Notes from the Wired

Super-NaturalInstructions: Generalization via Declarative Instructions on 1600+ NLP Tasks

Published: February 1, 2024

Paper Title: Super-NaturalInstructions: Generalization via Declarative Instructions on 1600+ NLP Tasks
Link to Paper: https://arxiv.org/abs/2204.07705
Date: 16. April 2022
Paper Type: NLP, LLM, Instruction
Short Abstract:
In this paper, the authors investigate the generalization capabilities of NLP models to unseen tasks.
It’s one of the first papers that uses instructions finetuning.

1. Introduction

This paper constructs a meta-dataset called SUPER-NATURALINSTRUCTIONS, a large benchmark comprising 1616 NLP tasks along with their natural language instructions. Each task in the dataset is accompanied by an instruction that describes the task for the model.

Furthermore, they train their own transformer model called Tk-Instruct, which has 11 billion parameters and is evaluated on the SUPER-NATURALINSTRUCTIONS dataset.

2. SUPER-NATURALINSTRUCTIONS

SUPER-NATURAL-INSTRUCTIONS is a meta-dataset consisting of various NLP tasks and plain language instructions that describe them.

All tasks in the dataset follow the same schema:

The model’s mission is, given the instruction for the task, to solve the instance of the task.
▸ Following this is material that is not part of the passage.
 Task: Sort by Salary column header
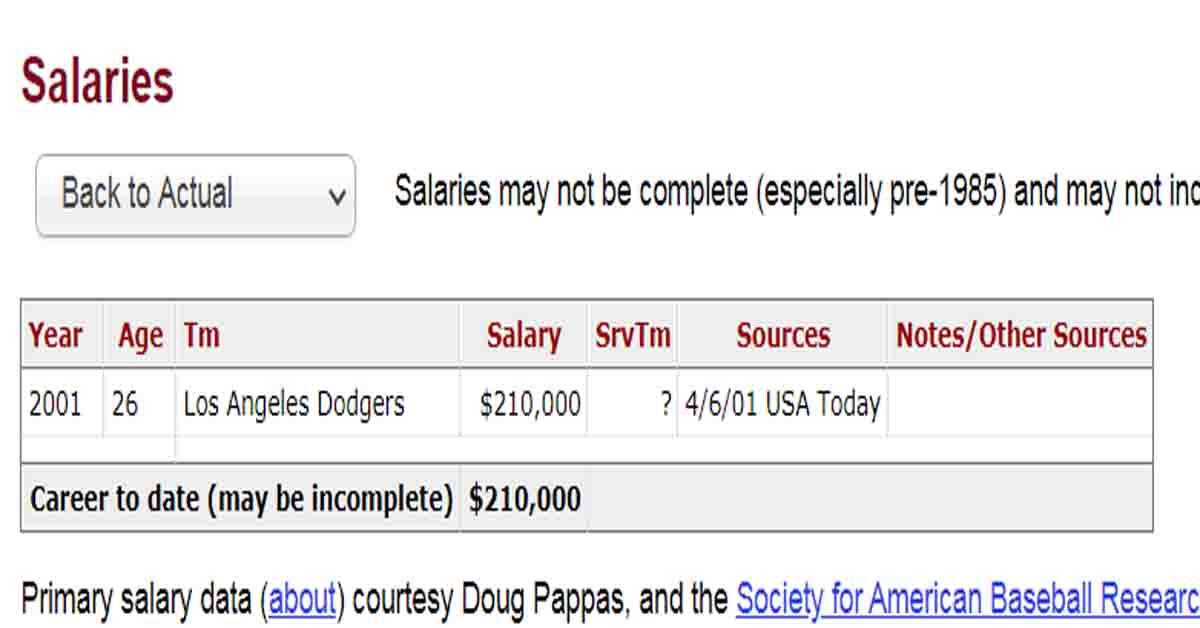pyautogui.click(x=523, y=334)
The benchmark was collected through a large community effort on GitHub, and quality control was conducted through automated tests and the review of GitHub pull requests.

3. T_k-INSTRUCT Model

Their model, Tk-INSTRUCT, is trained on SUPER-NATURAL-INSTRUCTIONS and based on the pre-trained T5 Models; each task is defined by a natural language instruction and some examples. The model is expected to solve these tasks based on the instruction and the examples. Basically they use the T5 Model as base and use their dataset to instruction fine-tune it.

4. Benchmarks and Results

The authors compare their Tk-Instruct model with other models such as InstructGPT.

Overall, they find that instruction-tuning enables stronger generalization to unseen tasks. Instruction-tuned models perform better compared to their untuned LLM counterparts. Furthermore, they find that the more tasks a model observes, the better it becomes at generalization, while a large number of training instances help less.

5. Conclusion

This paper, together with InstructGPT, demonstrates the power of instruction fine-tuning and how it can significantly increase the performance of LLM on NLP tasks. Furthermore, it provides a large dataset that allows the testing of models on a broad range of tasks.